> _ASSIGNMENT 1_:
In the Vaughn opinion, swap "Maguire" for "trial counsel" and write out everything from "Moreover, Vaughn fails" down to "will be dismissed.".
> _ASSIGNMENT 2_:
According to the Vaughn opinion, in Claim Four (b), what advice does Vaughn say Maguire gave him to induce his guilty plea?
> _ASSIGNMENT 3_:
Write the next part of the Vaughn opinion, picking up after its last sentence.

> _SOURCE PASSAGE_:
====
Vaughn, however, fails to explain how Gant would have altered the outcome of his Motion to Suppress the cocaine base recovered from his person. Although Gant modified the accepted rule for searches incident to arrest in the automobile context, it only altered the scope of where law enforcement can search within the vehicle—it did not address the search of the arrestee's person. See id. at 346-47. Gant is inapplicable to the facts in Vaughn's case, as the police found the cocaine base on Vaughn's person well after he had exited the vehicle. (Jan. 21, 2009 Tr. 32.)
Moreover, Vaughn fails to demonstrate counsel performed deficiently. Counsel's failure to alert the Court to a case pending before the Supreme Court does not constitute deficient performance. U.S. v. McNamara, 74 F.3d 514, 516-17 (4th Cir. 1996) (holding that "an attorney's failure to anticipate a new rule of law [i]s not constitutionally deficient" (citing Kornahrens v. Evatt, 66 F.3d 1350, 1360 (4th Cir. 1995))). Although the Gant decision came down during the pendency of Vaughn's appeal, Maguire no longer served as Vaughn's counsel at that time. Accordingly, Vaughn cannot show that counsel acted deficiently by failing to alert the Court to Gant, nor can he show how doing so would have altered the Court's decision to deny the motion. Because Vaughn fails to demonstrate deficiency or prejudice, Claim Four (a) will be dismissed.
B. Claim Four (b)
In Claim Four (b), Vaughn claims Maguire induced Vaughn's guilty plea by advising him that drug use qualifies as distribution under 21 U.S.C. § 841. (§ 2255 Mot. 7.) To evaluate this claim, the representations of Vaughn during the plea proceedings, "as well as any findings made by the judge accepting the plea, constitute a formidable barrier in any subsequent collateral proceedings." Blackledge v. Allison, 431 U.S. 63, 73-74 (1977). Therefore, in the absence of extraordinary circumstances, allegations in a § 2255 motion that directly contradict the petitioner's sworn statements made during a properly conducted Rule 11 colloquy are entitled to minimal weight. U.S. v. Lemaster, 403 F.3d 216, 221 (4th Cir. 2005) (internal citations and quotation marks omitted). Accordingly, the Fourth Circuit has admonished that "[i]n the absence of extraordinary circumstances, the truth of sworn statements made during a Rule 11 colloquy is conclusively established, and a district court should, without holding an evidentiary hearing, dismiss any § 2255 motion that necessarily relies on allegations that contradict the sworn statements." Id. at 221-22.
====
> _INFORMATION SUPPLIED_:

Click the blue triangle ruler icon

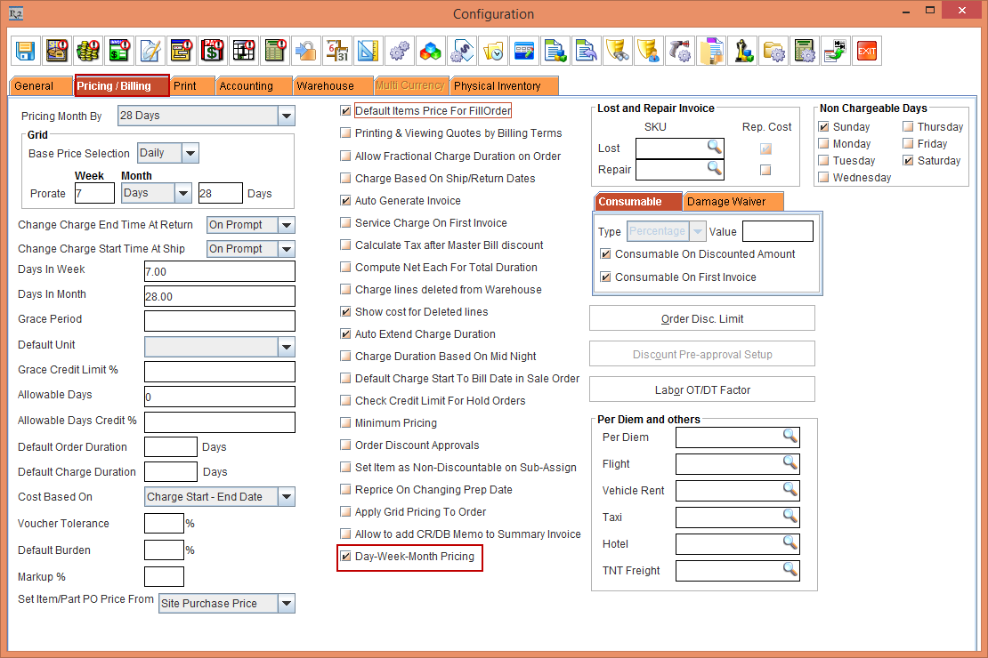[x=367, y=51]
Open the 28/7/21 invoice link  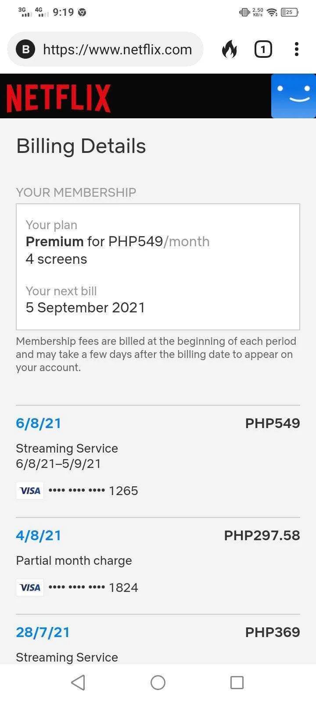(43, 632)
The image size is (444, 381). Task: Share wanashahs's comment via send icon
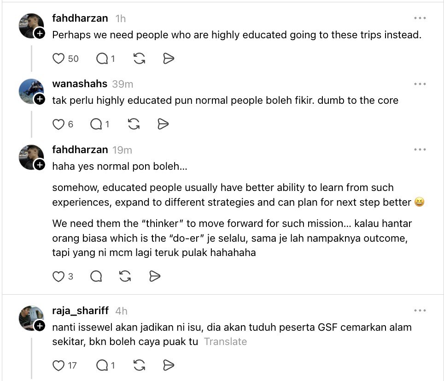pos(163,124)
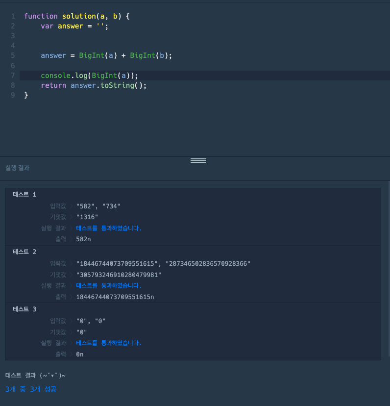Click 'return' keyword on line 8
Screen dimensions: 390x406
(x=53, y=85)
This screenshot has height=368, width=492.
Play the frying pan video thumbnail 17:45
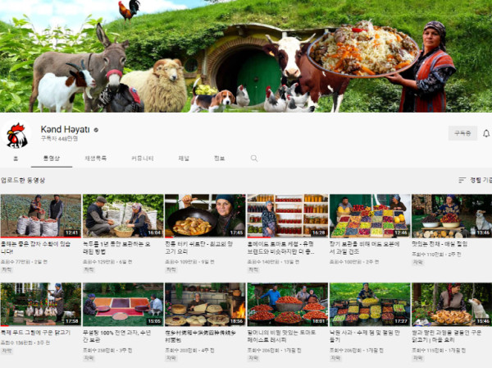[205, 215]
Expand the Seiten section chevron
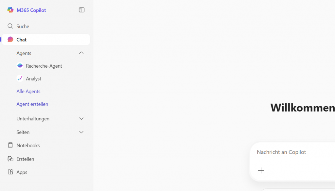Screen dimensions: 335x191 pyautogui.click(x=81, y=132)
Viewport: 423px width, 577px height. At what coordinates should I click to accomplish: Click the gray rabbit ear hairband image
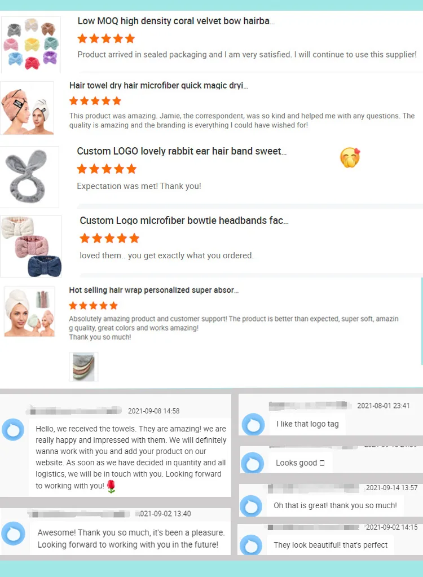(x=29, y=177)
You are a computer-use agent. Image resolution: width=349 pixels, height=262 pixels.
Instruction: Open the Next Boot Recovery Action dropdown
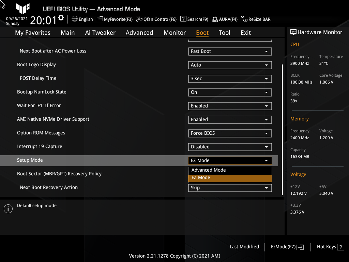pyautogui.click(x=230, y=188)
====
> _ANSWER BOX 1_:
Moreover, Vaughn fails to demonstrate counsel performed deficiently. Counsel's failure to alert the Court to a case pending before the Supreme Court does not constitute deficient performance. U.S. v. McNamara, 74 F.3d 514, 516-17 (4th Cir. 1996) (holding that "an attorney's failure to anticipate a new rule of law [i]s not constitutionally deficient" (citing Kornahrens v. Evatt, 66 F.3d 1350, 1360 (4th Cir. 1995))). Although the Gant decision came down during the pendency of Vaughn's appeal, trial counsel no longer served as Vaughn's counsel at that time. Accordingly, Vaughn cannot show that counsel acted deficiently by failing to alert the Court to Gant, nor can he show how doing so would have altered the Court's decision to deny the motion. Because Vaughn fails to demonstrate deficiency or prejudice, Claim Four (a) will be dismissed.

> _ANSWER BOX 2_:
That drug use qualifies as distribution under 21 U.S.C. § 841.

> _ANSWER BOX 3_:
At Vaughn's Rule 11 plea colloquy, the Court inquired about Vaughn's intention to distribute crack cocaine and the factual basis for Vaughn's plea:
THE COURT: [Y]ou . . . were aware that the substance you possessed at [the time of arrest] was cocaine base?(Jan. 23, 2009 Tr. 8-9.)
MR. VAUGHN: Yes, Your Honor.
THE COURT: And you had an intention to distribute that to someone else, is that correct?
MR. VAUGHN: Yes, Your Honor.
Furthermore, Vaughn signed a Statement of Facts that read that "TARIQ VAUGHN was found to be in possession of 6.886 grams of cocaine base, commonly known as 'crack,' . . . which [he] intended to distribute." (Statement of Facts 1, ECF No. 24.) At the plea colloquy, the Court also asked if Vaughn had reviewed, understood, discussed with counsel, and finally, signed the Statement of Facts. (Jan. 23, 2009 Tr. 20.) Vaughn confirmed that he had. (Jan. 23, 2009 Tr. 20.) Vaughn also confirmed that the Statement of Facts described "what in fact happened." (Jan. 23, 2009 Tr. 20.) Vaughn fails to allege any extraordinary circumstances, and his allegations directly contradict his sworn statements from the Rule 11 colloquy. As these allegations are entitled to minimal weight and the § 2255 motion necessarily relies upon them, Lemaster, 403 F.3d at 221 (citation omitted), Claim Four (b) will be dismissed.
C. Claim Four (c)
In Claim Four (c), Vaughn claims that Maguire "failed to investigate the precise nature and extent of Mr. Vaughn's mental health condition and the medication he was supposed to be taking" which prevented her from knowing "the effect the absence of the medication had on Mr. Vaughn's . . . decision-making faculties." (§ 2255 Mot. at 7.) Vaughn claims he would not have entered into the plea agreement had he been on his medication. (Id.)
The record directly contradicts Vaughn's assertion. During the plea colloquy, the Court asked Vaughn if he was under the influence of any drugs, alcohol, or medication. (Jan. 23, 2009 Tr. 4.) Vaughn initially replied that he was not, at which point his counsel, Maguire, said "[e]xcuse me, Your Honor. Just to clarify. He is on mental health medications . . . ." (Jan. 23, 2009 Tr. 4.) Vaughn continued, stating "I'm sorry. I didn't mean to lie to you, but I'm on medication for impulse control, but it does not affect my decision-making today." (Jan. 23, 2009 Tr. 5.) Neither the record, nor Vaughn's allegations, reveal any credible facts supporting Vaughn's current contradictory assertions that Maguire was unaware of his mental health history and medications, or that he had not taken his medication when he entered into the plea agreement. Again, because Vaughn's allegations directly contradict his sworn statements and the § 2255 motion necessarily relies upon them, the Court is not inclined to grant Vaughn's motion on this basis. Moreover, there is no indication from the record that the claim has any merit. Simply stated, there is no basis for allowing Vaughn to collaterally attack a properly held Rule 11 proceeding with bare allegations. Accordingly, Claim Four (c) will be dismissed.
V. Claims Four (d)-(j): Ineffective Assistance of Counsel (Lewis)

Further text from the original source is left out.